Well, Gray has long been an institution unto himself, playing under the moniker Matthew and the Arrogant Sea before recruiting even one bandmate to join him. The same spirit of artful enterprise that got the bandleader's whimsical indie-pop compositions noticed by national mags like Paste and Magnet makes Gray a fitting leader of a multi-medium arts renaissance as maestro of the Bee's Fifth Collective.
Not since the beloved shows at the Yellow House on Mulberry Street, with its lineage of live-in musicians from bands like jetscreamer and Lift to Experience, has one house played host to such reliably jaw-dropping acts. Often, Gray won't say who's set to play the shows at the house on Texas Street known as Bee's Manor. International cult folk favorite Peter and the Wolf of Austin has even played there; sets by house show staples like Fizzy Dino Pop are more likely caught at the place, well attended by the young artistic intelligentsia that will propel Denton forward as a city.

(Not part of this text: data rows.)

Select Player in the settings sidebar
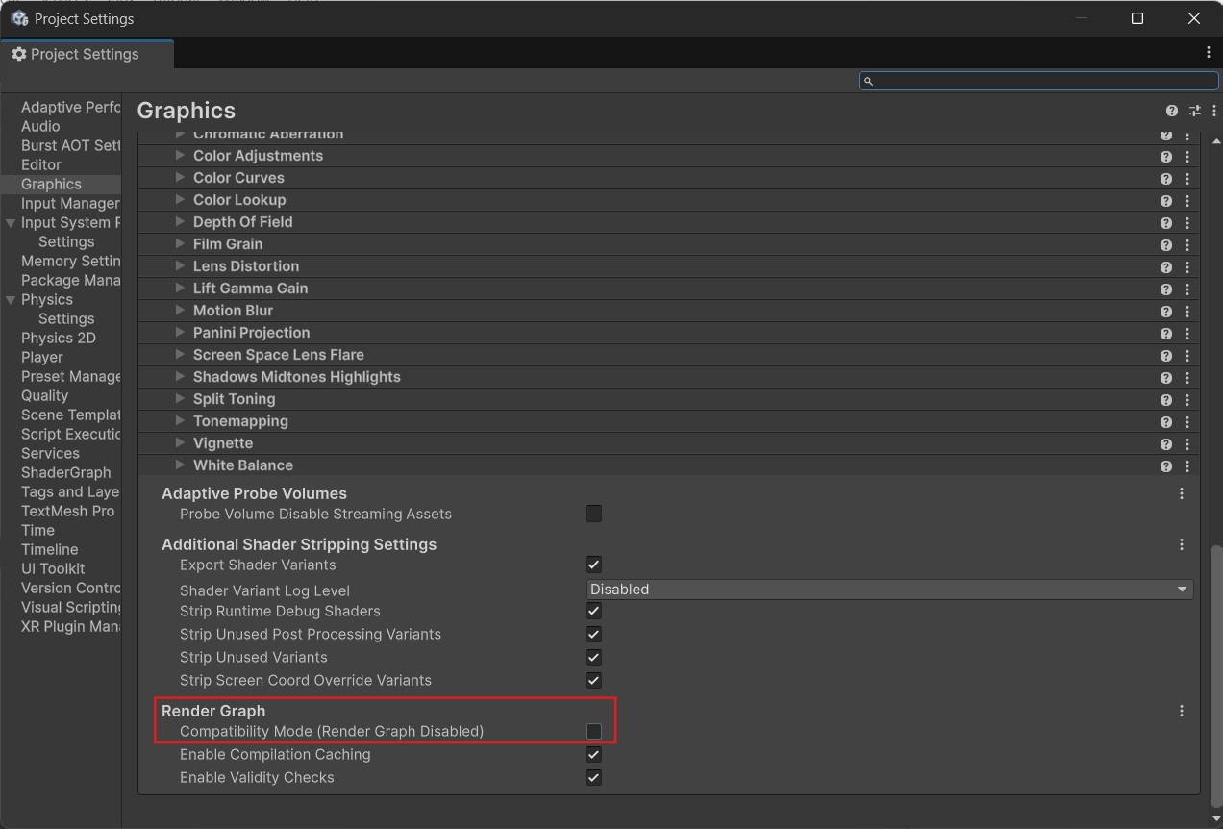The image size is (1223, 829). coord(42,357)
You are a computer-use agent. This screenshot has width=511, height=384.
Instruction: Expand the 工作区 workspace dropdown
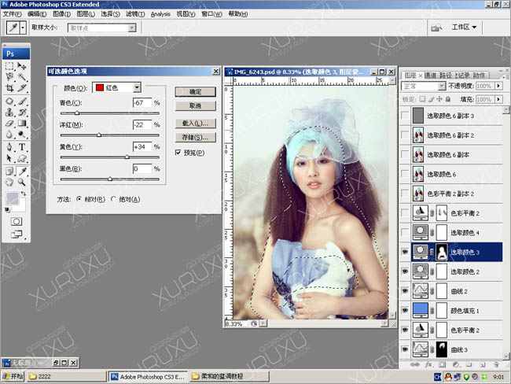coord(465,27)
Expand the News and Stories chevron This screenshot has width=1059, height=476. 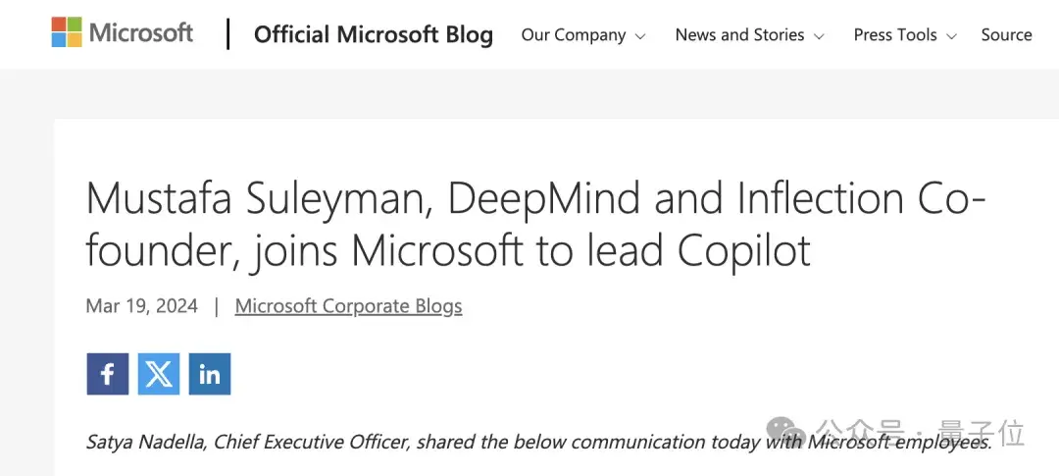(819, 36)
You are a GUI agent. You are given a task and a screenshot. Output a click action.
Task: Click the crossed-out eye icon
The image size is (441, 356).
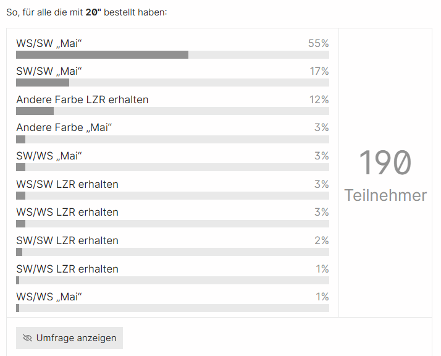[x=27, y=338]
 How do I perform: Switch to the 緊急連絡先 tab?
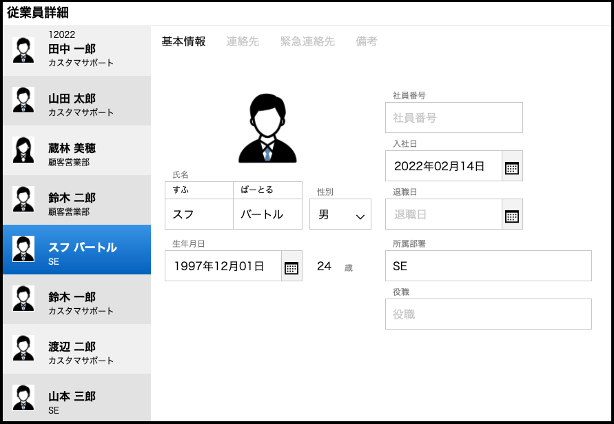pos(307,41)
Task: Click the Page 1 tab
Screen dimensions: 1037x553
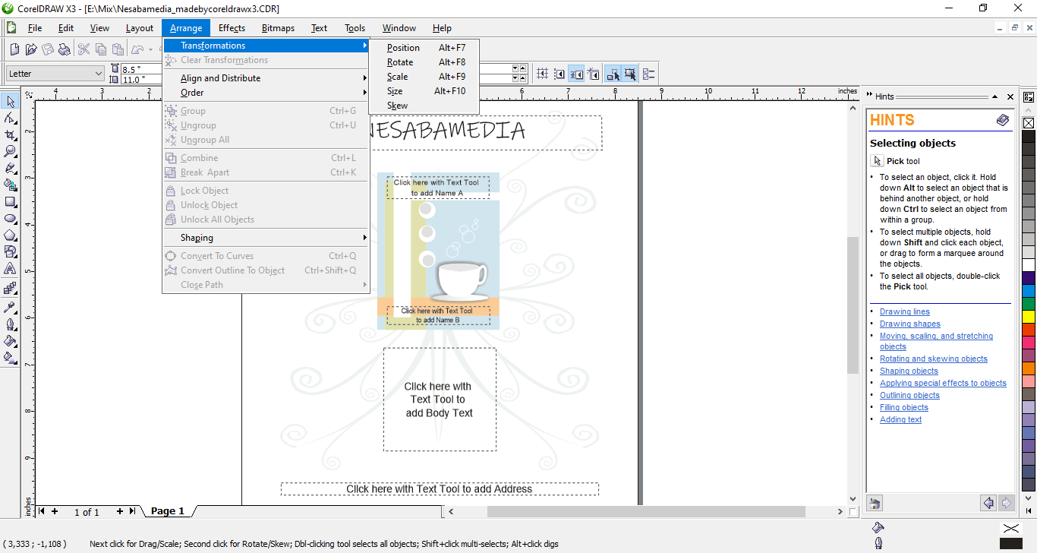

And the music is just the beginning. Sabra Laval and Sarah Jaffe are among the artists who've signed on to perform at venues in town at benefits for the collective, which Gray has said is close to securing a space to serve the theater, visual and performance art, and film being made in the area.
When that happens, the ponytailed Gray will cement ties between key creative circles that only he could link, and the unified presence of art in Denton will be unstoppable.
The next Bee's Fifth benefit is July 18 with MATAS, Sarah Jaffe, and This Old House at Rubber Gloves.